I was going to post this as a comment in Salvador’s thread (https://uncommondescent.com/index.php/archives/1481) but it became too long, so I’m posting it as a new topic.
On the subject of computer checkers I have some observations. I hate to brag (okay, I lied!) but I am one of the world’s leading authorities on this subject.
I know David Fogel. He is a very bright researcher and a really cool, nice guy. (Plus, he is a very talented pianist and musician. We have shared our piano CDs. Is there some correlation between music, mathematics and computer science?)
There are three essential elements in an artificial-intelligence (AI) games-playing computer program:
1) A move generator. The board and pieces must be represented in the computer’s memory, either as arrays or bit-maps. An algorithm must be devised to generate moves based on the rules of the game.
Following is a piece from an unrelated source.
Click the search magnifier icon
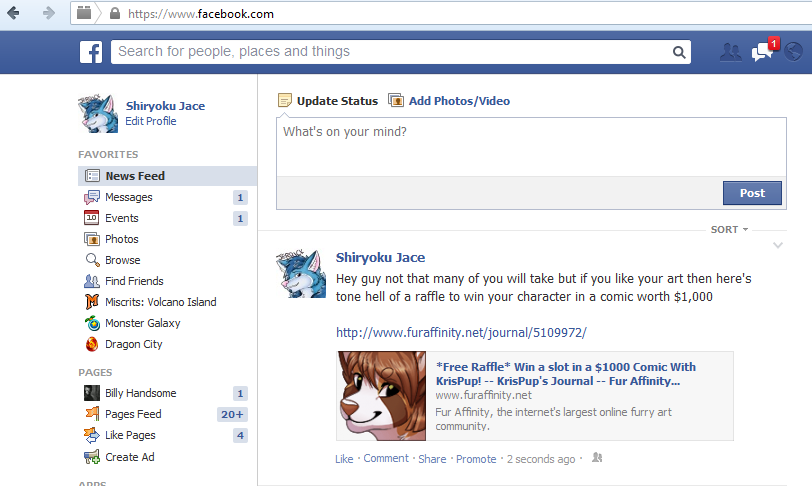812x486 pixels. [x=679, y=52]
2) A tree-search algorithm. This is even more complex and requires sophisticated software engineering. The game tree explodes exponentially, so an alpha-beta minimax algorithm is employed. Other sophisticated algorithms must be used to curtail the exponential explosion: quickly accessible hash tables that contain previously-seen positions, iterative deepening with best-move prediction accessed from the hash tables, use of killer moves and move sorting based on a history heuristic, and much more.
3) A terminal-node evaluation function which attempts to ascertain the value of a position statically, since the tree search must terminate at some point. These values are backed up through the search tree with the alpha-beta minimax algorithm.
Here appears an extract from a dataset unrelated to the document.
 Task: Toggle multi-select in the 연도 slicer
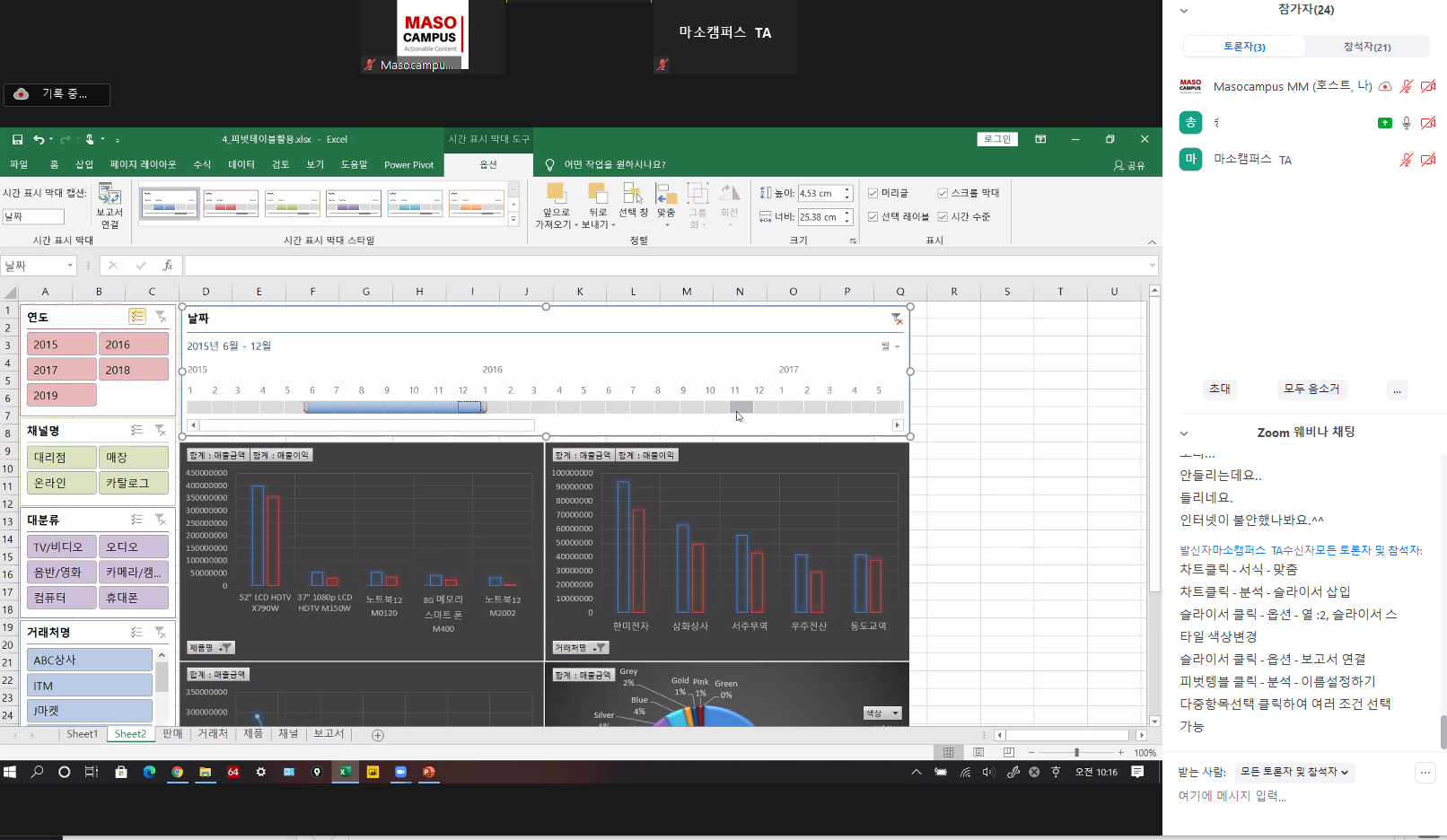(x=136, y=316)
Most of the playing strength of these programs comes from the tree search (which is not possible without the move generator), since humans have a hard time keeping track of this much detail.
Fogel and his team of software engineers programmed elements 1 and 2, without which element 3 (the product of the genetic algorithm) would have been completely useless. The fitness function was the definition of a win at the end of the tree search: no moves left for the opponent. This was a goal defined by the programmers. The leaf-node evaluation function is not essentially strategic; “strategy” is mostly a byproduct of the tree search.
This is not to say that Fogel’s research is meaningless. It is intriguing and worthwhile. What all this means is that a cleverly designed trial-and-error process, combined with a lot of even more clever software engineering and human-devised algorithms, can produce interesting and productive results.
It should be noted that human-crafted (i.e., intelligently-designed terminal-node evaluation functions) totally trounce Blondie’s eval function with ease.